◆ **Page extract**:
####################

Nation of the forest

Yeshey Dorji

Yeshey Dorji

Sangay Wangchuk ’93MF has been called "the father of the Bhutanese park system." View full image

Sangay Wangchuk was one of the first Bhutanese to attend the Yale School of Forestry and Environmental Studies. When he returned home with his degree in 1993, the royal government appointed him to run the national park service. His first assignment: redraw the map of Bhutan.

The king had first declared in 1974 that Bhutan must remain 60 percent forested, but the policy had never been followed up with a plan. Bhutan had only two national parks, and those more in theory than in practice. “It was mostly on paper,” Sangay Wangchuk recalls, sitting in his office in the pine forest above Thimphu. “It was in tidbits.”

He and his staff began setting aside vast tracts of land. The royal family later added another park, along with forested corridors where wildlife can travel between the parks, and Bhutan has now preserved 51 percent of its landscape. A colleague calls Sangay Wangchuk “the father of the Bhutanese parks system.”

Sangay Wangchuk had no intention of going to Yale when, in 1991, he found himself on a two-and-half-day drive in the company of Bill Burch, then Yale’s Hixon Professor of Natural Resource Management. (He has since retired.) They were driving to the eastern city of Kanglung for a meeting on environmental education. At the time, Sangay Wangchuk was working for Bhutan’s forest service. He told Burch he would be leaving soon to study forestry at the University of Michigan–Ann Arbor.

Sangay Wangchuk had almost missed going to school altogether. He was seven years old in 1962 when government officers came to his village to recruit children for school. Most parents resisted. “They wanted to keep their kids in the village to look after the farm, to look after the cows. It was almost like conscription,” he says. His own parents were illiterate, and neither of his two older brothers had gone to school. But Sangay Wangchuk’s mother handed her son a cowhide to sleep on and sent him off on the five-hour walk. The teachers at the school sent Sangay Wangchuk home because he was so young, but “my mother said, ‘Nothing doing. You’re going to school.’” The second time he arrived, the teachers let him stay. They were Jesuits from Canada, and they showed him the first road he’d ever seen, on a postcard of the new Trans-Canada Highway.

####################

[Recorded data]
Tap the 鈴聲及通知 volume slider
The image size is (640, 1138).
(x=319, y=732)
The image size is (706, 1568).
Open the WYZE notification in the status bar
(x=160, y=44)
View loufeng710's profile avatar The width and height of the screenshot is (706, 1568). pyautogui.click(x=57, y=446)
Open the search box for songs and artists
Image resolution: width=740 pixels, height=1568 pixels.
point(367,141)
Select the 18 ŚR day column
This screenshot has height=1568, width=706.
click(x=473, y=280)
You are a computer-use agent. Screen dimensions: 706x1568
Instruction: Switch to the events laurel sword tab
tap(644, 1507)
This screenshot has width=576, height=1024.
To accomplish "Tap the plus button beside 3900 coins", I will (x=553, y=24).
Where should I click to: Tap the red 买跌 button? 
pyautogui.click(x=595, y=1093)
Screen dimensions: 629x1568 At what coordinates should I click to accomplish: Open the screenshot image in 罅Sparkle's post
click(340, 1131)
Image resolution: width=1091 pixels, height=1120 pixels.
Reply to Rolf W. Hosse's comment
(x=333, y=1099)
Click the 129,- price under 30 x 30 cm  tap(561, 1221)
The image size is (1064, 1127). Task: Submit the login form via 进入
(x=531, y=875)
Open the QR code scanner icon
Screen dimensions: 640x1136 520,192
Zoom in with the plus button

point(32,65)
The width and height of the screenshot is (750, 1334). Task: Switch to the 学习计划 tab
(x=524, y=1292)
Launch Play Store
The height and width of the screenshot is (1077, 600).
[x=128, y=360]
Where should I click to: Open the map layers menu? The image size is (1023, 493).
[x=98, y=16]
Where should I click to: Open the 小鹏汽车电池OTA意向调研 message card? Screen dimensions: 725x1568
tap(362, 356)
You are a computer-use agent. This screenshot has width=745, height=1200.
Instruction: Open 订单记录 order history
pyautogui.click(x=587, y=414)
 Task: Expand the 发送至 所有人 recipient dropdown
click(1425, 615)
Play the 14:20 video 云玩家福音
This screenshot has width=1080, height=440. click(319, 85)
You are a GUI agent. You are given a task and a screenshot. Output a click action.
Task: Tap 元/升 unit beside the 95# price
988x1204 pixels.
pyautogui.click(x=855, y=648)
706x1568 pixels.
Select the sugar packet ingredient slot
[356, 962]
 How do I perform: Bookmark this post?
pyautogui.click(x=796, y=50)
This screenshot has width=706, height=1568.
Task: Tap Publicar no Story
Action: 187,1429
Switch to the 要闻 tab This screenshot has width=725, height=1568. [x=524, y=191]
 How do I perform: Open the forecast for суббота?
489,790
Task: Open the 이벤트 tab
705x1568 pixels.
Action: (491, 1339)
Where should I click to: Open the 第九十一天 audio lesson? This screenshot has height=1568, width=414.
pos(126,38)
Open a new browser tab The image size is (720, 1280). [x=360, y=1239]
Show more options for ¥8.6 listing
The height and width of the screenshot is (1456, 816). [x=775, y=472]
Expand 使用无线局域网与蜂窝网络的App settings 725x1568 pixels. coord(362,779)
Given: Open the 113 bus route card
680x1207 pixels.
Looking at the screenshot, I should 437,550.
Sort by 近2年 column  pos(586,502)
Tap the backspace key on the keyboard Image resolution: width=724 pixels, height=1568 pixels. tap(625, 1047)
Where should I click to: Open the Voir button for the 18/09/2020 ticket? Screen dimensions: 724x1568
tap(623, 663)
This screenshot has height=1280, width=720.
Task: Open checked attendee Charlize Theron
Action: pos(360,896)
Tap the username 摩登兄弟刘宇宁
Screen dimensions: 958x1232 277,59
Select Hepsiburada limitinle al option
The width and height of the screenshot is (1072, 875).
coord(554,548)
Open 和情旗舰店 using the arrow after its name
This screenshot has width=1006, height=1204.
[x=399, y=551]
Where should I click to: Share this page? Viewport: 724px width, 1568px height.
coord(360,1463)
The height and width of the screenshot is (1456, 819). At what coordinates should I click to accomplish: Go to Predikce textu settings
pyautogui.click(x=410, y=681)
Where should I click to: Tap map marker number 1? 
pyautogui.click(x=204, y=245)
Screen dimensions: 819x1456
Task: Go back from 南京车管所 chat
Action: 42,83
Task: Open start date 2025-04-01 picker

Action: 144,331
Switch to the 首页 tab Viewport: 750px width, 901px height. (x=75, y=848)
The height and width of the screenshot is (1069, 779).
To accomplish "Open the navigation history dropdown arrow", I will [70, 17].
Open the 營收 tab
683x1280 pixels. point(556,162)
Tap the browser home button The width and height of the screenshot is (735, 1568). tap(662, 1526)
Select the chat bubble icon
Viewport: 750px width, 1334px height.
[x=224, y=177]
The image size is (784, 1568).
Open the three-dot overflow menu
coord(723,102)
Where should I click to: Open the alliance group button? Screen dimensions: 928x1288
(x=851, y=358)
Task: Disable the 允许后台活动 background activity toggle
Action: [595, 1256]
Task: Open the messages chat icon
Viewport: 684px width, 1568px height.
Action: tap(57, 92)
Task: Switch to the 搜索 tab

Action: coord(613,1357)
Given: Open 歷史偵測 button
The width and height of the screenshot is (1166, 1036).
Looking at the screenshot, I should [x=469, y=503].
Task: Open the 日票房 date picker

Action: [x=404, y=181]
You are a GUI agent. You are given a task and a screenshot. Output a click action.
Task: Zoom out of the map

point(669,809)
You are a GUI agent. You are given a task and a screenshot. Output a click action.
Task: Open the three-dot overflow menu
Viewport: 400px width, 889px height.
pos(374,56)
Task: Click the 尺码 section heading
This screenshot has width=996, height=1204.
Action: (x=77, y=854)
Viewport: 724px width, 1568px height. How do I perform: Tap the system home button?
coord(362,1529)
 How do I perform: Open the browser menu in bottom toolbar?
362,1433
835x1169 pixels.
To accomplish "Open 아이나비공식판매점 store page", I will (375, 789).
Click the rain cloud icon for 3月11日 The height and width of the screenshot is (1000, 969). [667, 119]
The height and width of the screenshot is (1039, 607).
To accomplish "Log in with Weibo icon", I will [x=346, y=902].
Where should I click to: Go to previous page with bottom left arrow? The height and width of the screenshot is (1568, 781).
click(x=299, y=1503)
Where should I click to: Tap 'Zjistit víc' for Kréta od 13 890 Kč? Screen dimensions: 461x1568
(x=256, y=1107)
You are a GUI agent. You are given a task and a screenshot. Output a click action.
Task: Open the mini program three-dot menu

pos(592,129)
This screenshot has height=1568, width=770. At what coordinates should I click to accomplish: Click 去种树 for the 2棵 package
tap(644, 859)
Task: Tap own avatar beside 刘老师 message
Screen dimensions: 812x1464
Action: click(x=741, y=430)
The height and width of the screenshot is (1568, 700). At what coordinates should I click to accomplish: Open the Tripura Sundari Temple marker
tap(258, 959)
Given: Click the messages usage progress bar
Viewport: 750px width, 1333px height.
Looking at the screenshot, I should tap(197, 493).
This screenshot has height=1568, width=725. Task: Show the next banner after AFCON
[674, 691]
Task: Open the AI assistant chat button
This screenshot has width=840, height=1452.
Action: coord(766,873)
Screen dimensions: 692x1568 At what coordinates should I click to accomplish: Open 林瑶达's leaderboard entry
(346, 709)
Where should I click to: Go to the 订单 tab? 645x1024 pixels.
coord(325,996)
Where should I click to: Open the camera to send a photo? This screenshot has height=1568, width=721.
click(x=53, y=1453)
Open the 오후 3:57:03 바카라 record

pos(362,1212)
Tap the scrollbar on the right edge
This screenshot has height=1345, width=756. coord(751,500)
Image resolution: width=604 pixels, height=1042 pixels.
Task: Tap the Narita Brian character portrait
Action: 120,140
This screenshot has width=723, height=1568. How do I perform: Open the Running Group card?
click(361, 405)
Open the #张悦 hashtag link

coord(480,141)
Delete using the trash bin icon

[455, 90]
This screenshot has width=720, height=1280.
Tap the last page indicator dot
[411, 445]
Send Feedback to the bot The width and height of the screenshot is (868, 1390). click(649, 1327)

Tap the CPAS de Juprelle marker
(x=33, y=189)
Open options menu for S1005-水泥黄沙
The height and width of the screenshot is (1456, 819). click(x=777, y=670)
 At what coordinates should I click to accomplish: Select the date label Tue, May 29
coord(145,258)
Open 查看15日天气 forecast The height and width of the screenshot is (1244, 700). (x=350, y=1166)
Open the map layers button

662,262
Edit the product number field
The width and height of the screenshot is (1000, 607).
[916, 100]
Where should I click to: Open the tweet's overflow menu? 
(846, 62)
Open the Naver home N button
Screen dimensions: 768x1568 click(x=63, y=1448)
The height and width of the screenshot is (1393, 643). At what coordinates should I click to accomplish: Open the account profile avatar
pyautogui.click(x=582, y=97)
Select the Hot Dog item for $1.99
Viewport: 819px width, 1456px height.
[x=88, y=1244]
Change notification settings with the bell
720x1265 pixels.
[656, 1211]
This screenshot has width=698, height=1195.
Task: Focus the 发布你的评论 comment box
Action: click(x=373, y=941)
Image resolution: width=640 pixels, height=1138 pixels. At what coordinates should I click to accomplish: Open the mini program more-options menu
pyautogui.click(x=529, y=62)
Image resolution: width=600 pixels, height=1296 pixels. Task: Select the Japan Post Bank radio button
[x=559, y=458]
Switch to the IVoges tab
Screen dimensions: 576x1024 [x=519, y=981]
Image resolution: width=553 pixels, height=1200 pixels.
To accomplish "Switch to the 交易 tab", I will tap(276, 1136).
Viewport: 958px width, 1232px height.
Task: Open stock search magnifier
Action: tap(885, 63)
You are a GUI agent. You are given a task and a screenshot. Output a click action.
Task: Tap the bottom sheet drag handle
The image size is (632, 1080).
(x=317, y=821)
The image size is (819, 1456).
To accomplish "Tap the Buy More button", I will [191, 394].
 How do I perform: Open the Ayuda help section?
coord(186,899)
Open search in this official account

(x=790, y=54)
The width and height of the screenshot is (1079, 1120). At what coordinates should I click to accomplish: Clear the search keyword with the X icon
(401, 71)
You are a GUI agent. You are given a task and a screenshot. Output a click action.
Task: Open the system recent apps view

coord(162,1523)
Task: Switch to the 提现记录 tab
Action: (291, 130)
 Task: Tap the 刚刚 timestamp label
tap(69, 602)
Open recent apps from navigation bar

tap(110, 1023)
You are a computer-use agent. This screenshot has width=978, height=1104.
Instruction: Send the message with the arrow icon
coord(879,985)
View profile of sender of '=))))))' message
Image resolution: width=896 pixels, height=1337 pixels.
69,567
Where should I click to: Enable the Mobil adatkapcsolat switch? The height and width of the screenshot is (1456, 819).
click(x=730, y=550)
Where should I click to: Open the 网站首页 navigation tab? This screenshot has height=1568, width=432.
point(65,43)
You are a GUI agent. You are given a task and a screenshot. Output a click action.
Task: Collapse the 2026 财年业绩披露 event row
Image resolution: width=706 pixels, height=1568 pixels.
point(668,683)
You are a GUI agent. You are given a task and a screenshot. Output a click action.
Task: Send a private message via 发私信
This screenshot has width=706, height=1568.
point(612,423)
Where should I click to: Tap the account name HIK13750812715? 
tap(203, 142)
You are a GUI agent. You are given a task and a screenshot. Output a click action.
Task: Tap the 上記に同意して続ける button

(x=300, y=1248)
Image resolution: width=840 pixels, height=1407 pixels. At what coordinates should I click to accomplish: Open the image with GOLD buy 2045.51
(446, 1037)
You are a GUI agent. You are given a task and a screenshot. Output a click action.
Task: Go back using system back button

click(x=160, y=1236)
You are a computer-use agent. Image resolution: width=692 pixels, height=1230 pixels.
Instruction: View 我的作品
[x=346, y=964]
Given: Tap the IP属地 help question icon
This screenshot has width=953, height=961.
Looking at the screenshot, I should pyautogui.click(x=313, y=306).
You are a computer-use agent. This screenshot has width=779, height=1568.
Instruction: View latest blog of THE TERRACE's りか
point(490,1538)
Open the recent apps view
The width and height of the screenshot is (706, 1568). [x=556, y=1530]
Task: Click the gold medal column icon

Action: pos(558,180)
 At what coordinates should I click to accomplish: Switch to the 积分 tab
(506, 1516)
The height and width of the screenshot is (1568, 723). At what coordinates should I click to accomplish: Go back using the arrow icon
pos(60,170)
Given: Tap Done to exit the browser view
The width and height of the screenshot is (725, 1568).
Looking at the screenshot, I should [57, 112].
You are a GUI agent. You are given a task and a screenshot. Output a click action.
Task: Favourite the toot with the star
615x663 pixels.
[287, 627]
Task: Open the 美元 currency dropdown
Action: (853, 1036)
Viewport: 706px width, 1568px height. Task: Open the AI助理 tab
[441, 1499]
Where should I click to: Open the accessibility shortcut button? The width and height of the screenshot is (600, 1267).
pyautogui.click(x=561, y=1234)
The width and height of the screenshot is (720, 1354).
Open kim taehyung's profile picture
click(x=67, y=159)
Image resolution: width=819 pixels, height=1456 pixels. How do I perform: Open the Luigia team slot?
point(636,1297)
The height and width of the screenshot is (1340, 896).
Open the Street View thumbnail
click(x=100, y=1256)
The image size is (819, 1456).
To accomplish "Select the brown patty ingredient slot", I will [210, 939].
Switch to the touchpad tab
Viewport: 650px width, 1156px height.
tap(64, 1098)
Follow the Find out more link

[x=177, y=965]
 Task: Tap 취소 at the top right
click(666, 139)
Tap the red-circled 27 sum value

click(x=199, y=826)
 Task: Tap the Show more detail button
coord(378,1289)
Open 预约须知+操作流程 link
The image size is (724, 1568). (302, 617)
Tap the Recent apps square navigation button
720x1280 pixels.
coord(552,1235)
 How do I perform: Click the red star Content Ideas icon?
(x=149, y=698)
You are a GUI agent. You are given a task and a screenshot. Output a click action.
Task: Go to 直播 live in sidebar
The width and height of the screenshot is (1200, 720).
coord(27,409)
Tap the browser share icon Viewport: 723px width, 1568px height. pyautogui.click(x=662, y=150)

####################

◆ **Set problem 1**:
Answer these questions using the article about Sangay Wangchuk.
(a) In what year did the king first declare that Bhutan must remain 60 percent forested?
(b) What share of its landscape has Bhutan now preserved?
(c) What did Sangay Wangchuk's mother give him to sleep on when she sent him to school?
◆ **Set problem 2**: Carry on the article about Sangay Wangchuk, picking up after its last paragraph.

◆ **Right answer 1**:
(a) 1974
(b) 51 percent
(c) A cowhide

◆ **Right answer 2**:
The Jesuit school eventually led to a degree in forestry from DAV College in Chandigarh, India, and admission to the master’s program in Ann Arbor. But on the drive to Kanglung, Burch decided to recruit Sangay Wangchuk for Yale. He remembers enumerating the virtues of FES while trying not to look out the Land Cruiser’s window at the “terrifying” mountain roads. Burch described the tight-knit community and the professors who viewed conservation through a social-science lens—a useful perspective for a Bhutanese who valued the forest’s social and spiritual aspects. By the time the two men reached Kanglung, Sangay Wangchuk was convinced. The World Wildlife Fund clinched it by providing funding.

Bill Burch had promised to keep an eye out for Sangay Wangchuk at Yale. Through his continued trips to Bhutan and the contacts he has made there, Burch has ended up recruiting, and keeping an eye out for, many more Bhutanese—helping them adjust to an education system that, unlike that in Asia, requires students to form their own opinions and speak up in class. “Bill Burch was the common thread,” says Tobgay Namgyal ’98MEM. “He was our mentor, teacher, friend, guru.”

In a very small country where only two percent of adults have finished college, it’s not surprising that a dozen graduates of FES would assume leadership roles. Tobgay Namgyal directs the Bhutan Trust Fund for Environmental Conservation, a $41 million fund that gives grants for conservation projects. Sonam Wangchuk ’07MESc heads the wildlife conservation division of Bhutan’s forestry department. Tshering Gyeltshen ’93MES teaches environmental science at Sherubtse College. Tashi Wangchuk ’99MFS, head of an environmental nonprofit, wrote Bhutan’s first field guide to mammals; his coauthors included Deki Yonten ’01MEM, who works as an environmental consultant, and Chado Tshering ’97MFS, a forestry specialist at the South Asian Association for Regional Cooperation. Dechen Dorji, the assistant to the king, helped to establish Bhutan’s first environmental education institute.

Sangay Wangchuk thinks Bill Burch should find satisfaction in having built “a core team” of environmentalists in Bhutan. “We consider him a Bhutanese conservationist,” he says.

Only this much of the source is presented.